START INFORMATION
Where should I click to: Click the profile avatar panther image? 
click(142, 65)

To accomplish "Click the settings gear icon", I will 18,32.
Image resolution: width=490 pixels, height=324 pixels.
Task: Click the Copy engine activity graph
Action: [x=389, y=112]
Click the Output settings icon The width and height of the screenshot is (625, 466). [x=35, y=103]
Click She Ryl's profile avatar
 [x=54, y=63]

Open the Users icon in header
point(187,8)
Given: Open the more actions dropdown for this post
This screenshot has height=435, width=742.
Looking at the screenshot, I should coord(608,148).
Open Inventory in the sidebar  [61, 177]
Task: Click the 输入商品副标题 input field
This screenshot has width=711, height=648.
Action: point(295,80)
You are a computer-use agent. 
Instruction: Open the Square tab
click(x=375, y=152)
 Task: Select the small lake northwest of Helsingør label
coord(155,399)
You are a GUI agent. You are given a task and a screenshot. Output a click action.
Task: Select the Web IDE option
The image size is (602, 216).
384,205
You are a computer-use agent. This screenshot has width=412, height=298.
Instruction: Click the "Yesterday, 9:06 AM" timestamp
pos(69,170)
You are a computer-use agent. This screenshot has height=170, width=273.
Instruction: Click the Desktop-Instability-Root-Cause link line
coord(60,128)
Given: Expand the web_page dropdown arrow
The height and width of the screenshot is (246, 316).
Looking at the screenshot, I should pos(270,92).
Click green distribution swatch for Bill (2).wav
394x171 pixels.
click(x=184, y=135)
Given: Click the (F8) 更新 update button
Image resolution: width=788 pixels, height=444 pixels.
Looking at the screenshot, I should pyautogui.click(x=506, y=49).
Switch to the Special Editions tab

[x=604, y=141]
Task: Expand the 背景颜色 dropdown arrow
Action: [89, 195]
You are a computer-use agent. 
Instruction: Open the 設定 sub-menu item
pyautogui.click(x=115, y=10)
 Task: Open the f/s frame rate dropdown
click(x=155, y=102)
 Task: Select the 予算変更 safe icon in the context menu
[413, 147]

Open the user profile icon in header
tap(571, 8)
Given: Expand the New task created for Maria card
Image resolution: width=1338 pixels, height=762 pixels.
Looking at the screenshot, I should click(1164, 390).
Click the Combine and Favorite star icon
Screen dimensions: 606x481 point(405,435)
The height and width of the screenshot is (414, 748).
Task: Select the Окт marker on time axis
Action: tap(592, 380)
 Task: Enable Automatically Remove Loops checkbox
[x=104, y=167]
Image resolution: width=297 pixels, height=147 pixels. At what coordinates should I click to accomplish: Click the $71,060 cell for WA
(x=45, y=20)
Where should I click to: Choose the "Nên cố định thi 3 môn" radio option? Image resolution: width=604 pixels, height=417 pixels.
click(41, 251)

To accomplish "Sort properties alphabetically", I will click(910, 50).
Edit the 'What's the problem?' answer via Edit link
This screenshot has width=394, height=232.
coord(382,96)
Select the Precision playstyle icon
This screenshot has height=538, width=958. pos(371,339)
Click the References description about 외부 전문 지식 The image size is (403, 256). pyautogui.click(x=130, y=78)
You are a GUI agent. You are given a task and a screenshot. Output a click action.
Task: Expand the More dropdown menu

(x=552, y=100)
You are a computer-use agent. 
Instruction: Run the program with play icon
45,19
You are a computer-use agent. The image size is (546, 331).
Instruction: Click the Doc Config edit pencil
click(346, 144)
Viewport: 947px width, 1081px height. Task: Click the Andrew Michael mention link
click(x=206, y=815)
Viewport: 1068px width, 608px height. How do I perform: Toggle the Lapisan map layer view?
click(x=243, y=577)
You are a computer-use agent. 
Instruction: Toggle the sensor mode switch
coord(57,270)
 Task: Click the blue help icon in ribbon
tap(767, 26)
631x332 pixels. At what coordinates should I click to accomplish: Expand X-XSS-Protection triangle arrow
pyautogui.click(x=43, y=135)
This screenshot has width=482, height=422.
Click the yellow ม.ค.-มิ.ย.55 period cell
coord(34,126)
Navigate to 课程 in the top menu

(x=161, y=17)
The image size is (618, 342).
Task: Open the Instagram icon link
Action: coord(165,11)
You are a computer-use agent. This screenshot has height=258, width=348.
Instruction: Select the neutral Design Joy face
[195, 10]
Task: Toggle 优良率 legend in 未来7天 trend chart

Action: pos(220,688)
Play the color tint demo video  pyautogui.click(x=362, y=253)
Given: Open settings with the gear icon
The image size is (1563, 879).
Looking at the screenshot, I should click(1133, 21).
END INFORMATION
# TASK TO COMPLETE:
Repeat every entry above exactly, leaving nothing out.

# RESPONSE BELOW:
Where should I click to: Click the profile avatar panther image? 
click(142, 65)

To accomplish "Click the settings gear icon", I will 18,32.
Image resolution: width=490 pixels, height=324 pixels.
Task: Click the Copy engine activity graph
Action: [x=389, y=112]
Click the Output settings icon The width and height of the screenshot is (625, 466). [x=35, y=103]
Click She Ryl's profile avatar
 [x=54, y=63]

Open the Users icon in header
point(187,8)
Given: Open the more actions dropdown for this post
This screenshot has height=435, width=742.
Looking at the screenshot, I should coord(608,148).
Open Inventory in the sidebar  [61, 177]
Task: Click the 输入商品副标题 input field
This screenshot has width=711, height=648.
Action: point(295,80)
You are a computer-use agent. 
Instruction: Open the Square tab
click(x=375, y=152)
 Task: Select the small lake northwest of Helsingør label
coord(155,399)
You are a GUI agent. You are given a task and a screenshot. Output a click action.
Task: Select the Web IDE option
The image size is (602, 216).
384,205
You are a computer-use agent. This screenshot has width=412, height=298.
Instruction: Click the "Yesterday, 9:06 AM" timestamp
pos(69,170)
You are a computer-use agent. This screenshot has height=170, width=273.
Instruction: Click the Desktop-Instability-Root-Cause link line
coord(60,128)
Given: Expand the web_page dropdown arrow
The height and width of the screenshot is (246, 316).
Looking at the screenshot, I should pos(270,92).
Click green distribution swatch for Bill (2).wav
394x171 pixels.
click(x=184, y=135)
Given: Click the (F8) 更新 update button
Image resolution: width=788 pixels, height=444 pixels.
Looking at the screenshot, I should pyautogui.click(x=506, y=49).
Switch to the Special Editions tab

[x=604, y=141]
Task: Expand the 背景颜色 dropdown arrow
Action: [89, 195]
You are a computer-use agent. 
Instruction: Open the 設定 sub-menu item
pyautogui.click(x=115, y=10)
 Task: Open the f/s frame rate dropdown
click(x=155, y=102)
 Task: Select the 予算変更 safe icon in the context menu
[413, 147]

Open the user profile icon in header
tap(571, 8)
Given: Expand the New task created for Maria card
Image resolution: width=1338 pixels, height=762 pixels.
Looking at the screenshot, I should click(1164, 390).
Click the Combine and Favorite star icon
Screen dimensions: 606x481 point(405,435)
The height and width of the screenshot is (414, 748).
Task: Select the Окт marker on time axis
Action: tap(592, 380)
 Task: Enable Automatically Remove Loops checkbox
[x=104, y=167]
Image resolution: width=297 pixels, height=147 pixels. At what coordinates should I click to accomplish: Click the $71,060 cell for WA
(x=45, y=20)
Where should I click to: Choose the "Nên cố định thi 3 môn" radio option? Image resolution: width=604 pixels, height=417 pixels.
click(41, 251)

To accomplish "Sort properties alphabetically", I will click(910, 50).
Edit the 'What's the problem?' answer via Edit link
This screenshot has width=394, height=232.
coord(382,96)
Select the Precision playstyle icon
This screenshot has height=538, width=958. pos(371,339)
Click the References description about 외부 전문 지식 The image size is (403, 256). pyautogui.click(x=130, y=78)
You are a GUI agent. You are given a task and a screenshot. Output a click action.
Task: Expand the More dropdown menu

(x=552, y=100)
You are a computer-use agent. 
Instruction: Run the program with play icon
45,19
You are a computer-use agent. The image size is (546, 331).
Instruction: Click the Doc Config edit pencil
click(346, 144)
Viewport: 947px width, 1081px height. Task: Click the Andrew Michael mention link
click(x=206, y=815)
Viewport: 1068px width, 608px height. How do I perform: Toggle the Lapisan map layer view?
click(x=243, y=577)
You are a computer-use agent. 
Instruction: Toggle the sensor mode switch
coord(57,270)
 Task: Click the blue help icon in ribbon
tap(767, 26)
631x332 pixels. At what coordinates should I click to accomplish: Expand X-XSS-Protection triangle arrow
pyautogui.click(x=43, y=135)
This screenshot has width=482, height=422.
Click the yellow ม.ค.-มิ.ย.55 period cell
coord(34,126)
Navigate to 课程 in the top menu

(x=161, y=17)
The image size is (618, 342).
Task: Open the Instagram icon link
Action: coord(165,11)
You are a computer-use agent. This screenshot has height=258, width=348.
Instruction: Select the neutral Design Joy face
[195, 10]
Task: Toggle 优良率 legend in 未来7天 trend chart

Action: pos(220,688)
Play the color tint demo video  pyautogui.click(x=362, y=253)
Given: Open settings with the gear icon
The image size is (1563, 879).
Looking at the screenshot, I should click(1133, 21).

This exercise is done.